Always going back to the preconditioning instruction for any interrupt would deal with the problems, but introduces a few of its own. The minor one is the extra overhead of needing to re-execute the preconditioning instruction after any interrupt. Another is that an interrupt between the move and finalize instruction, not just an interruption *of* the move instruction, needs to go back to precondition (on the assumption that finalize moves the last partial word), since a move to a core with larger alignment requirements at that point would need additional work. A similar problem exists between preconditioning and move, but that could be dealt with by allowing move to generate an interrupt if the incoming registers aren't actually aligned properly. Perhaps that can be dealt with by not allowing an interruption between move and finalize.

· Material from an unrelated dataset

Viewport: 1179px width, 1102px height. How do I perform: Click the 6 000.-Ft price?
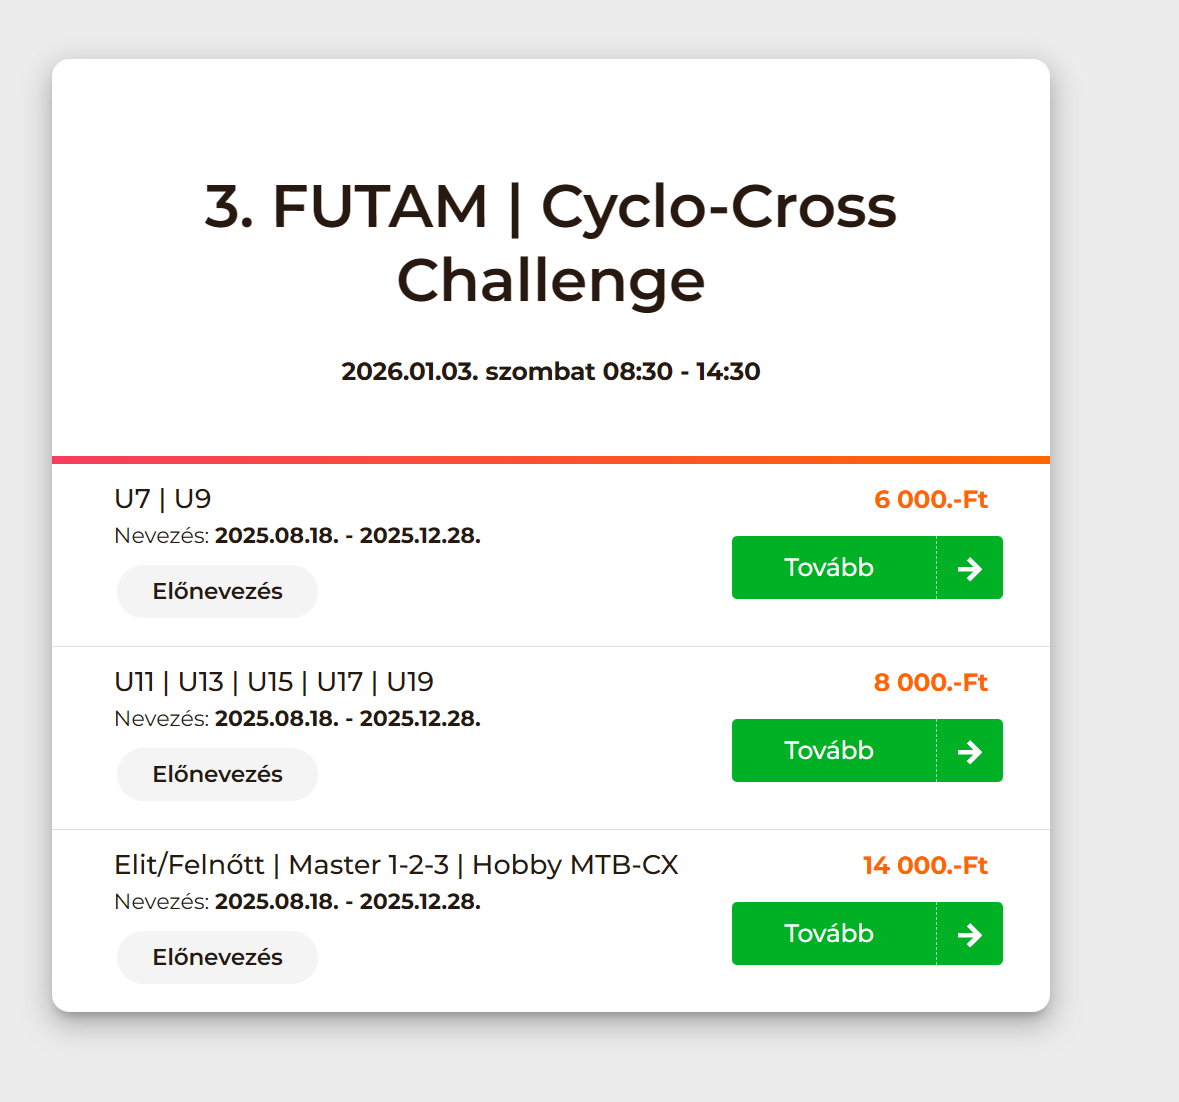click(x=930, y=499)

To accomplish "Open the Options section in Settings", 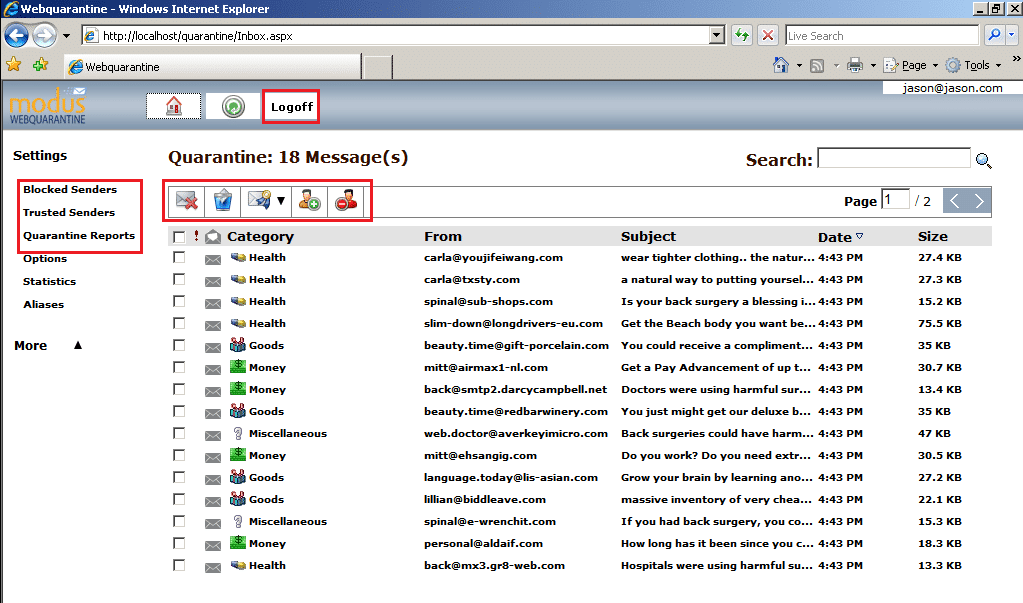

There is precedent for not allowing interrupts between certain pairs of instructions - x86 moves to segment registers and the following instruction, for example, but this would be a bit weird in allowing interruption during the move instruction, but not between precondition and move or move and finalize. And even that brings issues - what if this sequence spans a page boundary?
More serious is that you now have to define what the heck "back up a few instructions" actually means, especially if the instructions don't have to be sequential. And if they require them to be sequential, haven't they just made this a variable length ISA, by defining a 96-bit instruction? Either that, or they've just re-invented branch-delay slots.